The National Surgical Quality Improvement Program (NSQIP) 2005-2010
Kimon Bekelis, M.D
Abstract
Background and Context
There is increasing scrutiny by several regulatory bodies regarding the complications of spine surgery. Precise delineation of the risks contributing to those complications remains a topic of debate.
Purpose
We attempted to create a predictive model of complications in patients undergoing spine surgery.

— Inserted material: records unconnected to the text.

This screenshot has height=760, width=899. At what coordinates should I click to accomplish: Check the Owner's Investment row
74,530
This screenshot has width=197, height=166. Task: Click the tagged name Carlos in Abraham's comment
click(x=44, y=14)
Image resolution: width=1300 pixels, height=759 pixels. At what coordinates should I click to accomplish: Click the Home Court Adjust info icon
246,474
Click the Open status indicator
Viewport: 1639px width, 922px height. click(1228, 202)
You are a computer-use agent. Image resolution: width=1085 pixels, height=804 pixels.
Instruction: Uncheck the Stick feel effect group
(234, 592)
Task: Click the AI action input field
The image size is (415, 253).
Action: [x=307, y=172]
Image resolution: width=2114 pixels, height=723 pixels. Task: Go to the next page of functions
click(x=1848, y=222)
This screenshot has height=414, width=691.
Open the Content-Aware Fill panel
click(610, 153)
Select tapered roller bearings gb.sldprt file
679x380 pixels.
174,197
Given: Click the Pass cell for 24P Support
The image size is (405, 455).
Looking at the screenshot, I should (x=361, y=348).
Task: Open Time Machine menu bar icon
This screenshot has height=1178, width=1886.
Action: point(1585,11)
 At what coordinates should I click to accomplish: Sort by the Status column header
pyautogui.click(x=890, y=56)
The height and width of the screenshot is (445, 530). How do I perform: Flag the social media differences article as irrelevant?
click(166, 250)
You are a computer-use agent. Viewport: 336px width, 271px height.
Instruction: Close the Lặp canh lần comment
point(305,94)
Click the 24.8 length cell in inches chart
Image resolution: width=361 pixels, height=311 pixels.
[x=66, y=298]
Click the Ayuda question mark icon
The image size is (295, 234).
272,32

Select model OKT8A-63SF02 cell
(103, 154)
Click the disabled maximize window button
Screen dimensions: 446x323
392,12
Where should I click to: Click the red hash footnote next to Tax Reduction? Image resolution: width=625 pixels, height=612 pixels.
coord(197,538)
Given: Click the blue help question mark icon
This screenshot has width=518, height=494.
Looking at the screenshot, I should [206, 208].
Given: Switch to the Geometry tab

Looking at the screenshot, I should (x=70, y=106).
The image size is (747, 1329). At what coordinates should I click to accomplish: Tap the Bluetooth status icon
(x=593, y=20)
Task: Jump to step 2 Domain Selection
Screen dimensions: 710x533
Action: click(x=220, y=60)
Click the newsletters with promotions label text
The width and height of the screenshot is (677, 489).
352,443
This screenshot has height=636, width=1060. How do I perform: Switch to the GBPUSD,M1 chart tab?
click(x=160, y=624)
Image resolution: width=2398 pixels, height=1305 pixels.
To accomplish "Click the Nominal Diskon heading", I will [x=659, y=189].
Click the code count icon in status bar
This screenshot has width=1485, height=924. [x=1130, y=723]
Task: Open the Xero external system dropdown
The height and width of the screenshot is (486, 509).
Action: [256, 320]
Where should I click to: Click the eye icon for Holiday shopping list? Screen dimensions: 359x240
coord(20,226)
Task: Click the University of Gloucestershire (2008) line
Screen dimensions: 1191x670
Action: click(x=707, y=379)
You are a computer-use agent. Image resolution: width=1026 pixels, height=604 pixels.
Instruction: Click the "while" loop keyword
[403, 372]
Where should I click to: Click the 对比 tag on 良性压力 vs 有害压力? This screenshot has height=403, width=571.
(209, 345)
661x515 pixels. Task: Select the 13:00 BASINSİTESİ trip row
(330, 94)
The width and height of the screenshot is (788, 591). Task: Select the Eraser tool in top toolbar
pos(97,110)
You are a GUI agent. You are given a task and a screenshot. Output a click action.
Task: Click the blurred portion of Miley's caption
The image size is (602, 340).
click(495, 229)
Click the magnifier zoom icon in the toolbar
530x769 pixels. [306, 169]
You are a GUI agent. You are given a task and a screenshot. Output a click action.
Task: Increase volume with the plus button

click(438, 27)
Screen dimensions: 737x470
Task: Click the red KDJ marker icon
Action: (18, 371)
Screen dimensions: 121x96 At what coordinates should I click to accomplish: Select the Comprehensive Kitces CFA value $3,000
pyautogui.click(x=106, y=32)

Study Design/Setting. Retrospective cohort study.
Patient Sample
13,660 patients registered in the American College of Surgeons National Quality Improvement Project (NSQIP) database.
Outcome Measures
30-day postoperative risks of stroke, MI, death, infection, UTI, DVT, PE, and return to the OR.
Methods
We performed a retrospective cohort study involving patients who underwent spine surgery from 2005-2010 and were registered in NSQIP. A model for outcome prediction based on individual patient characteristics was developed.
Results
Of the 13,660 patients, 2719 underwent anterior approaches (19.9%), 565 corpectomies (4.1%), and 1757 fusions (12.9%). The respective 30-day postoperative risks were 0.05% for stroke, 0.2% for MI, 0.25% for death, 0.3% for infection, 1.37% for UTI, 0,6% for DVT, 029% for PE, and 3.15% for return to the OR. Multivariate analysis demonstrated that increasing age, more extensive operations (fusion, corpectomy), medical deconditioning (weight loss, dialysis, PVD, CAD, COPD, diabetes), increasing BMI, non-independent mobilization (preoperative neurologic deficit), and bleeding disorders were independently associated with a more than 3 days length of stay. A validated model for outcome prediction based on individual patient characteristics was developed. The accuracy of the model was estimated by the area under the receiver operating characteristic (ROC) curve, which was 0.95, 0.82, 0.87, 0.75, 0.74, 0.78, 0.76, 0.74 and 0.65 for postoperative risk of stroke, MI, death, infection, DVT, PE, UTI, length of stay of 3 days or longer, and return to the OR, respectively.
Conclusions
Our model can provide individualized estimates of the risks of post-operative complications based on pre-operative conditions, and can potentially be utilized as an adjunct in the decision-making for spine surgery.